Best practices for using ELA
If you run ELA yourself, keep these principles in mind:
- Work on the original file, never a screenshot or a copy re-downloaded from social media.
- Never read an ELA map in isolation: compare areas of the same nature with one another.
- Distrust your intuition: edges and textures always glow — that is not a sign of fraud.
- Cross-check with metadata and at least one other forensic method.
- Document your reasoning: a defensible conclusion explains why an inconsistency is suspicious, not merely that it "glows".
Conclusion: a useful tool, not a magic wand
Error Level Analysis remains a wonderful teaching tool for understanding how JPEG compression betrays certain manipulations. But its reputation as a universal "Photoshop detector" is greatly overstated. It is blind to AI images, prone to false positives, and unusable on overly degraded files. Its real value emerges when it is integrated into a multi-layered analysis like the one TruthLens performs, corroborated by other signals, and recorded in a certified report. It is this methodological rigor — not an isolated test — that lets you seriously answer the question "was this image tampered with?".
FAQ
Does ELA prove an image was tampered with?
No. An ELA map highlights compression inconsistencies that may indicate manipulation — but may also correspond to perfectly legitimate sharp edges, textures, or text. ELA is a clue to corroborate, never standalone proof. A serious conclusion always cross-checks several methods.
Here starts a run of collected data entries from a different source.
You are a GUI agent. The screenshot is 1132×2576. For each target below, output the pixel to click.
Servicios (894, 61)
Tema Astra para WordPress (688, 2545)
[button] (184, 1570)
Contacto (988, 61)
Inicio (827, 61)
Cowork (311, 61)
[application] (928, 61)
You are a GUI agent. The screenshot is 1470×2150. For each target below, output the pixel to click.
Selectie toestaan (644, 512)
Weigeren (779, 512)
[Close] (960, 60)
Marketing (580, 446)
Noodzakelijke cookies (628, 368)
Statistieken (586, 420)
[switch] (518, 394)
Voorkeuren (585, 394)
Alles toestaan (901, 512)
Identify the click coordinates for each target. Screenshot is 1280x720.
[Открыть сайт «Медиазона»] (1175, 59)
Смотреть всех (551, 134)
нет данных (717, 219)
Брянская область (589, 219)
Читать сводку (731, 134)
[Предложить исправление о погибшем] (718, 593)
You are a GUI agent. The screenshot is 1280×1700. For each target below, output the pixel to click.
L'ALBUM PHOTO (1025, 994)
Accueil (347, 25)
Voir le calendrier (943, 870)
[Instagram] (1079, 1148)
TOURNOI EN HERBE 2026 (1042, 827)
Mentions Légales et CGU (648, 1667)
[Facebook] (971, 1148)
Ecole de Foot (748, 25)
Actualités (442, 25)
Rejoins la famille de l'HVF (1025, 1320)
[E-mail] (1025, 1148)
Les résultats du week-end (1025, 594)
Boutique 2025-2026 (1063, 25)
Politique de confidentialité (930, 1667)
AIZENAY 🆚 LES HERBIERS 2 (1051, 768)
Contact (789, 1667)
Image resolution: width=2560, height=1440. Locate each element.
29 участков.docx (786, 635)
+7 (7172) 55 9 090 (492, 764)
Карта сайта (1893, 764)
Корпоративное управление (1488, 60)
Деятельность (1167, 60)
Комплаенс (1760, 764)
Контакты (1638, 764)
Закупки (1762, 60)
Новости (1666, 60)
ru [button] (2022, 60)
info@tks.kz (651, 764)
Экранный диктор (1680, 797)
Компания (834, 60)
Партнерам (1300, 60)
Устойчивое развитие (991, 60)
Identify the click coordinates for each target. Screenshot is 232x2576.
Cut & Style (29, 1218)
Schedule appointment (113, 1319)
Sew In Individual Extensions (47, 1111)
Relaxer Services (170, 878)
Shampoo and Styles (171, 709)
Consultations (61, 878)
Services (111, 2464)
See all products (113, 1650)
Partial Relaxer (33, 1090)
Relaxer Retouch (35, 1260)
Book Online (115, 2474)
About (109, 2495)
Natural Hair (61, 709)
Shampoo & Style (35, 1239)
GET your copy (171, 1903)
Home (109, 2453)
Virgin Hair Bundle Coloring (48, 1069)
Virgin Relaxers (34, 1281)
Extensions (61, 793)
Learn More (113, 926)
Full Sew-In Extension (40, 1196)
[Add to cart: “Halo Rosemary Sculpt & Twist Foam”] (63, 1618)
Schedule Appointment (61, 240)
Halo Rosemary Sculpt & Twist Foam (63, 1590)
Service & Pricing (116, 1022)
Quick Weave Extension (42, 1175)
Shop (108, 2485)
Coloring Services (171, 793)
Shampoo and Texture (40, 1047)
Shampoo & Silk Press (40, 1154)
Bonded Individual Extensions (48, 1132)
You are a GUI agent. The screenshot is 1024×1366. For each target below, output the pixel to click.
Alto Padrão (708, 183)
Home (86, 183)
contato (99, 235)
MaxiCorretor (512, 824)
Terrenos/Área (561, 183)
Does ELA work on AI-generated images?
Very poorly. An image produced entirely by a generative model is homogeneous in terms of compression: no area was added at a different "age". ELA then has nothing to reveal. For AI images, you need other approaches: AI vision, generator signatures, watermarks, and noise analysis.
Why shouldn't you use a screenshot for ELA?
Because a screenshot re-saves the image into a new JPEG, erasing the original compression history. Any trace of earlier manipulation is drowned in this new uniform layer. ELA must always rely on the original, intact file.
What quality level should you use for ELA recompression?
There is no single ideal value, but a high quality (often 90–95%) is common because it amplifies differences enough without saturating them. What matters most is comparing areas of the same nature rather than trusting an absolute threshold, which has no universal meaning.